Rao L. Divi, Ph.D.
Program Director, Methods and Technologies Branch, Epidemiology and Genomics Research Program

Contact Information

Epidemiology and Genomics Research Program
Division of Cancer Control and Population Sciences
National Cancer Institute
National Institutes of Health
9609 Medical Center Drive, Rm. 4E118, MSC 9763
Bethesda, MD 20892
(For express delivery, use Rockville, MD 20850)

Interest Areas

  • Cancer risk and causal markers (molecular/cellular/tissue)
  • Non-invasive or minimally invasive modalities for assessing cancer risk and detecting cancer
  • Development and validation of cancer-relevant methods and technologies for cancer epidemiology
  • Affordable molecular and cellular technologies to address cancer health disparities
  • Information technology for analyzing, integrating, visualizing, and disseminating large-scale multilevel data
  • Bioinformatics
  • Global health technologies for cancer care continuum
  • Molecular and histopathology technologies for cancer risk, risk of metastasis, risk of recurrence, and survival assessment
  • Methods for risk prediction (both primary and metastasis)
  • High-throughput technologies for biological markers of exposure (diet/environment/drug)
  • Exposome
  • Co-infections and cancer
  • Cancer health disparities
  • Carcinoma of unknown primary
  • Autophagy
  • Immunogenomics
  • Physical technologies for sequencing nucleic acids
  • Mosaic gene-function analysis
  • Preneoplastic markers
  • Carcinogenesis
  • Environment/diet/drug toxicity and carcinogenicity
  • Gene-Environment Interactions
  • Circulating cell-free DNA, tumor DNA, exosomes and oncosomes


  • Ph.D. - Biochemistry
    Osmania University
  • M.Sc. - Biochemistry
    Andhra University
  • B.Sc. - Organic Chemistry
    Andhra University


Dr. Divi is a Program Director in the Methods and Technologies Branch (MTB). His responsibilities include managing a research portfolio and initiatives that focus on the development of methods and technologies to address epidemiologic data collection, study design and analysis, and validation of emerging technologies for application across the cancer control continuum. He is the EGRP representative to the International Lymphoma Epidemiology Consortium (InterLymph); the Chronic Lymphocytic Leukemia Research Consortium (CRC); the Identification of Men with a Genetic Predisposition to ProstAte Cancer: Targeted screening in BRCA1 and BRCA2 mutation carriers and controls (IMPACT) Consortium; and the Prevention and Observation of Surgical Endpoints and Modifiers of Cancer Risk in BRCA1/2 Mutation Carriers (PROSE-Modifiers Studies) (Collaborative Studies of BRCA 1/2 Mutation Carriers) Consortium. Dr. Divi is also a member of the InterLymph Coordinating Committee.

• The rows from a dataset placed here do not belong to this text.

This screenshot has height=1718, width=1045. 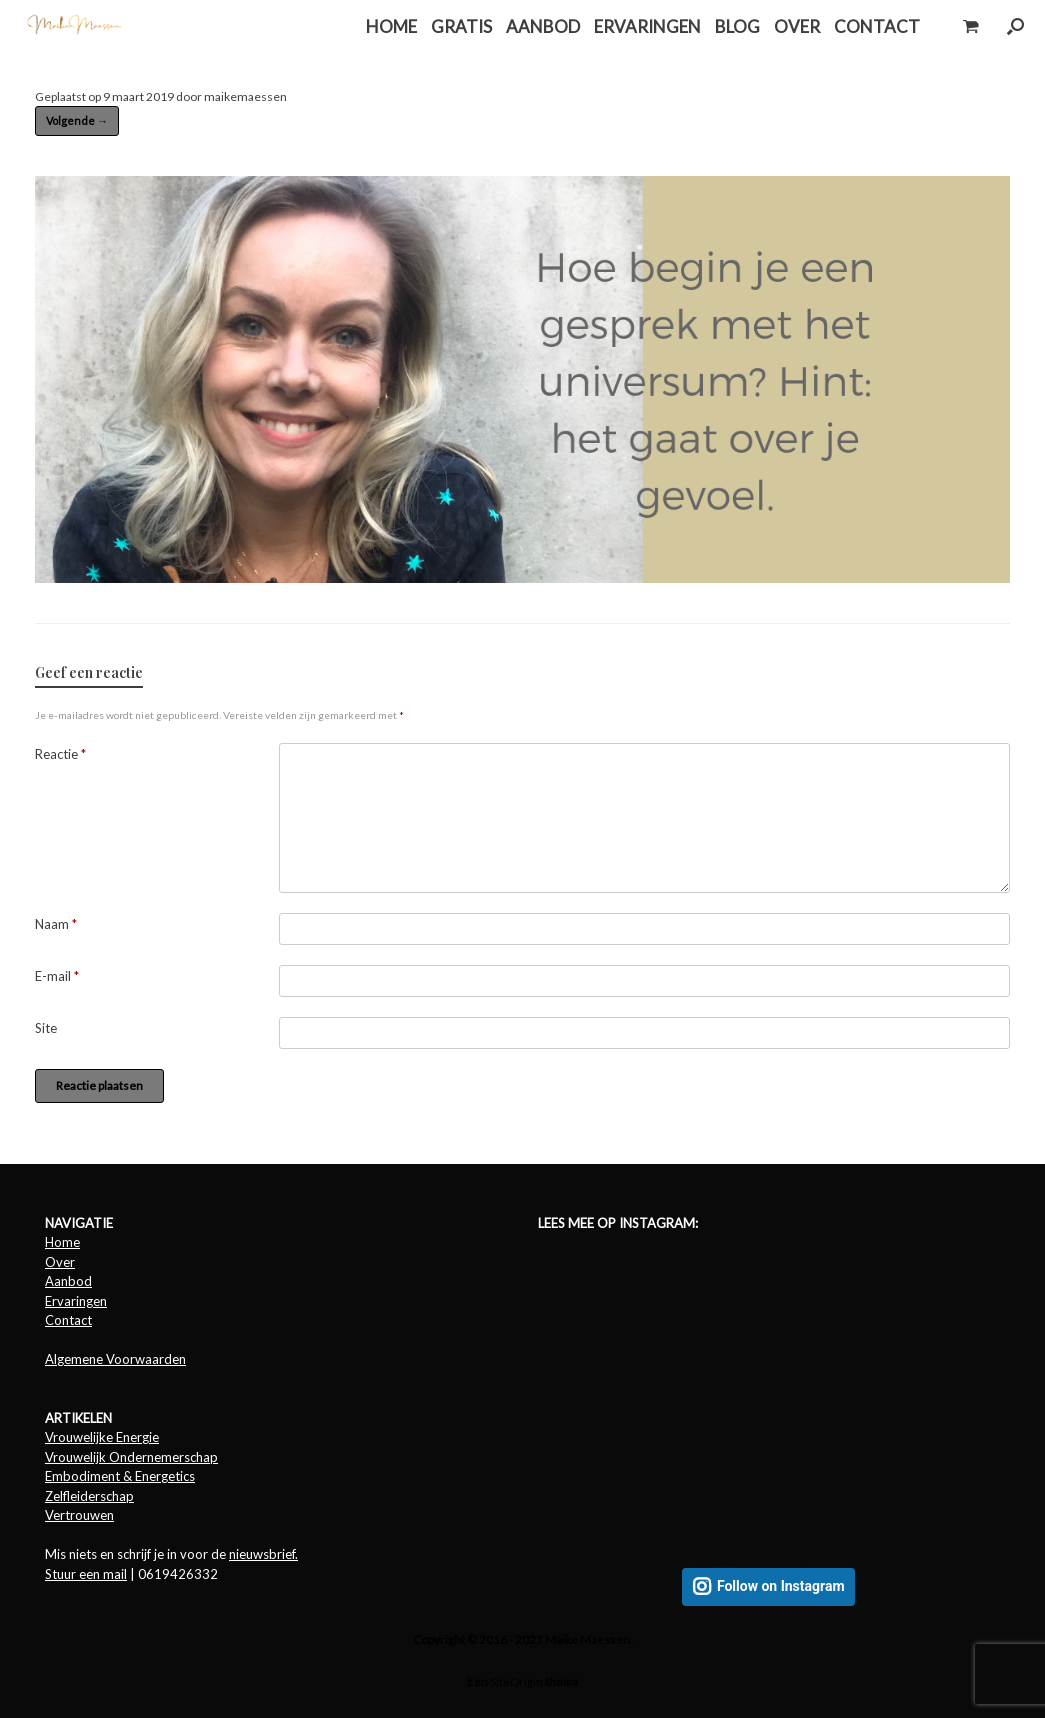 What do you see at coordinates (461, 26) in the screenshot?
I see `GRATIS` at bounding box center [461, 26].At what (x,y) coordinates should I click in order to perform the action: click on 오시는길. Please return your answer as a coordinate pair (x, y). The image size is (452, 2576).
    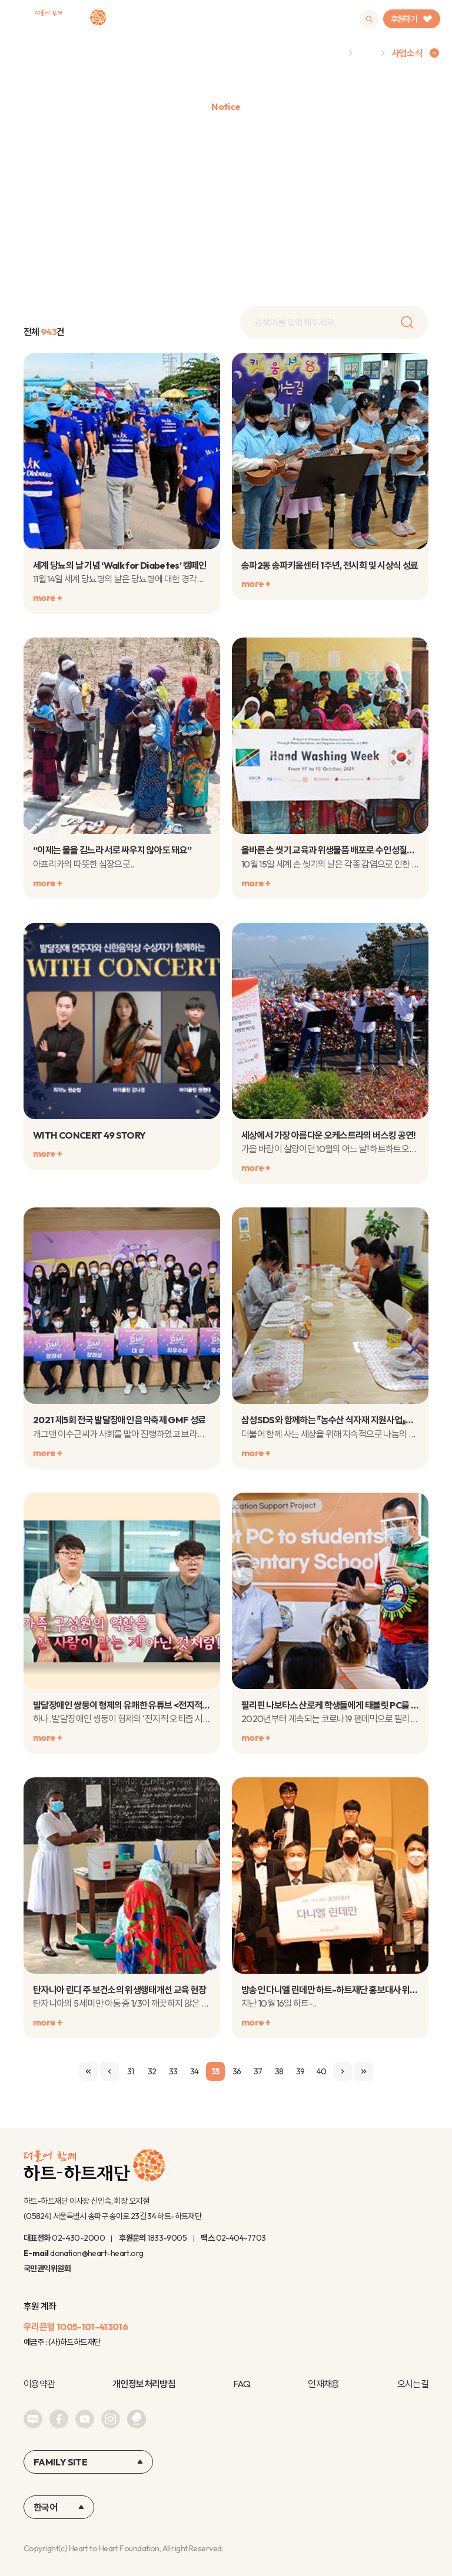
    Looking at the image, I should click on (412, 2384). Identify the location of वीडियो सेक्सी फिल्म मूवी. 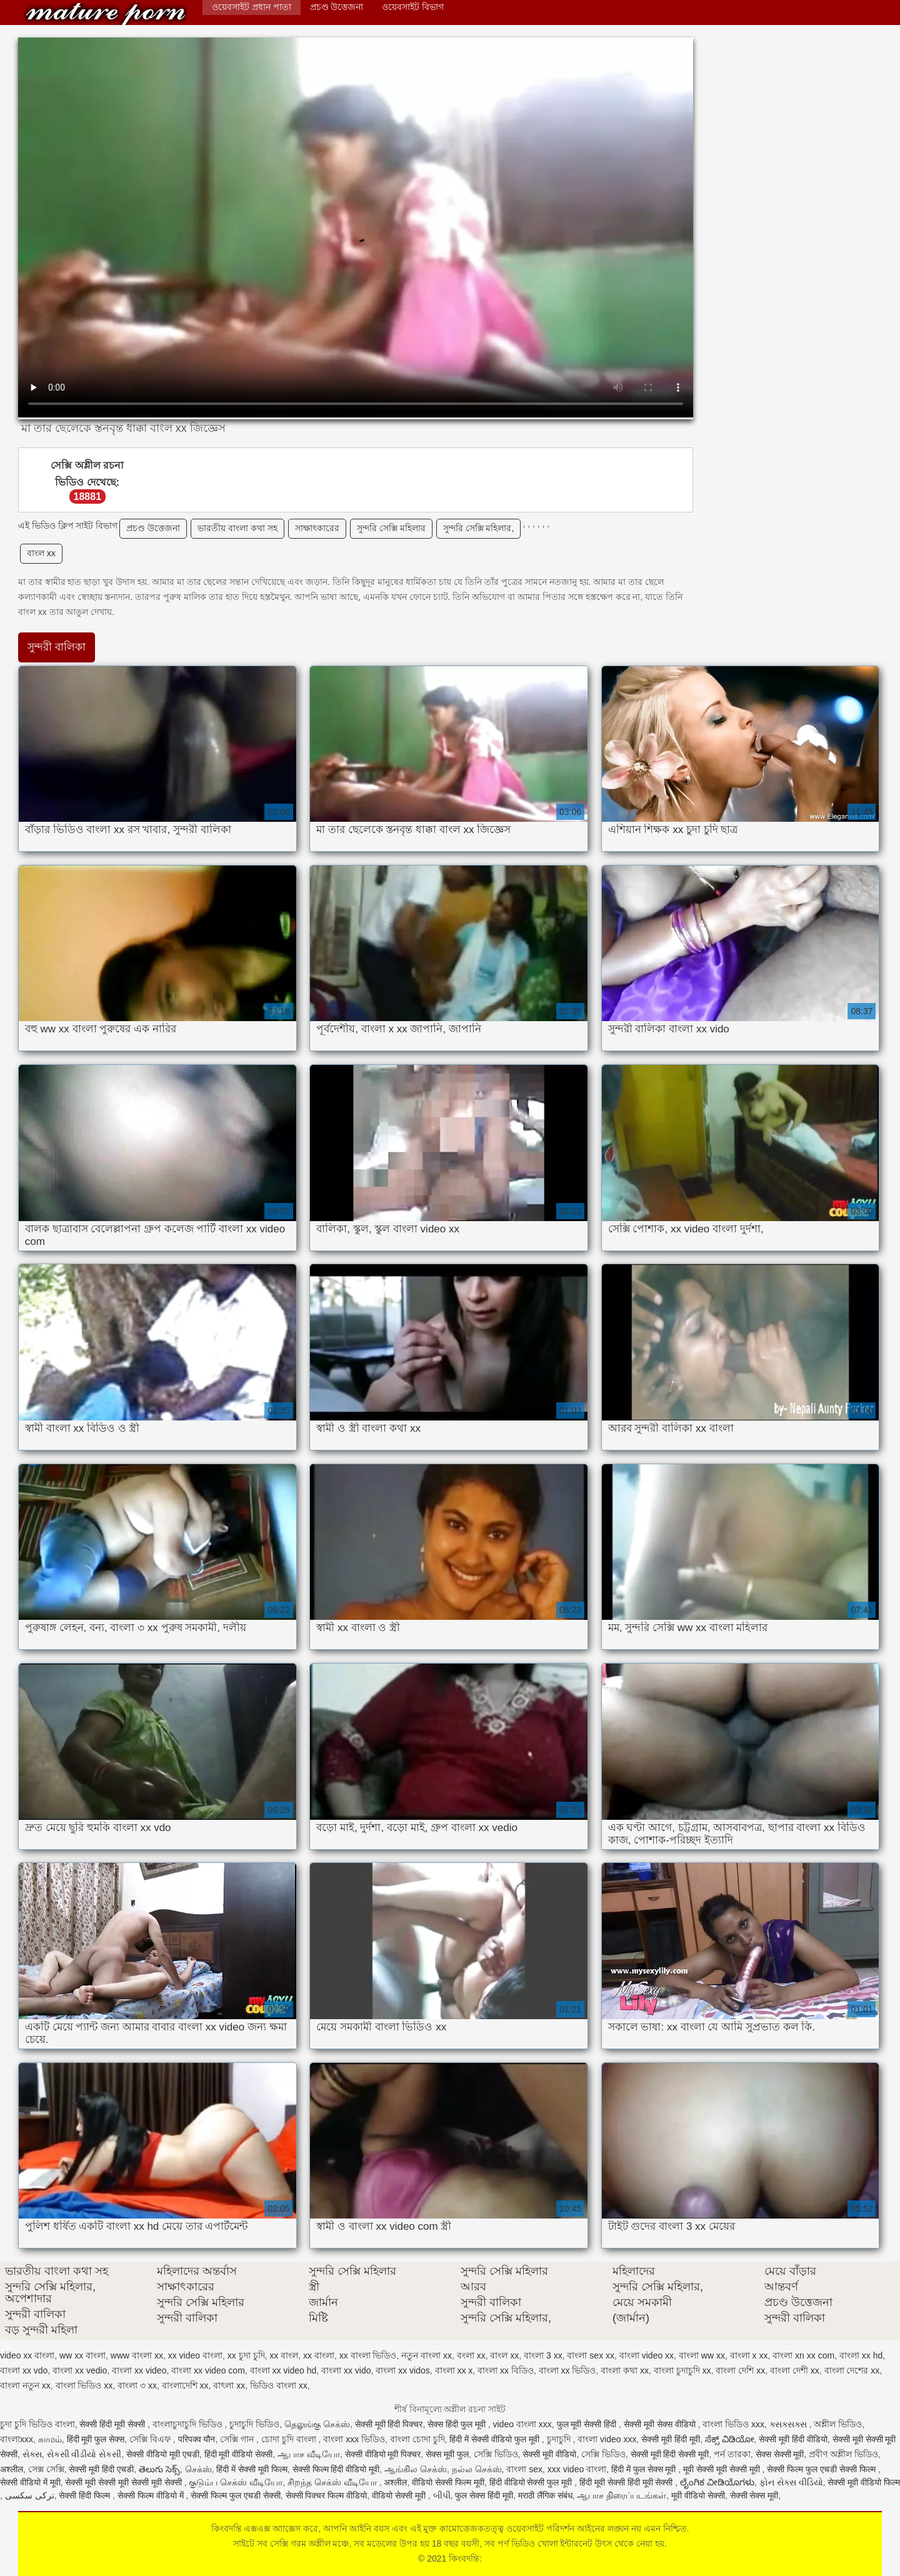
(448, 2482).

He joined EGRP in 2008 from NCI's intramural Laboratory of Cancer Biology and Genetics. Since 1997, he had been a member of the Laboratory's Carcinogen-DNA Interactions Section, where he focused on understanding the genotoxicity and carcinogenicity of cisplatin, tamoxifen, PHIP, and polycyclic aromatic hydrocarbons, as well as the mitochondrial toxicity of antiretroviral drugs. A significant portion of Dr. Divi's work focused on identification of molecular markers, development of methods and technologies for the markers, and validation of those markers through intra- and interlaboratory collaborations. He used these molecular markers in collaborative studies that assessed risk in humans and animal models.

Prior to joining NCI, Dr. Divi worked for four years at the National Center for Toxicological Research, which is the research arm of the U.S. Food and Drug Administration (FDA), in Jefferson, AR. Here he conducted research on the antithyroid activity of drugs and environmental toxicants. He also worked for a year on an International Atomic Energy Agency project on health effects of trace elements.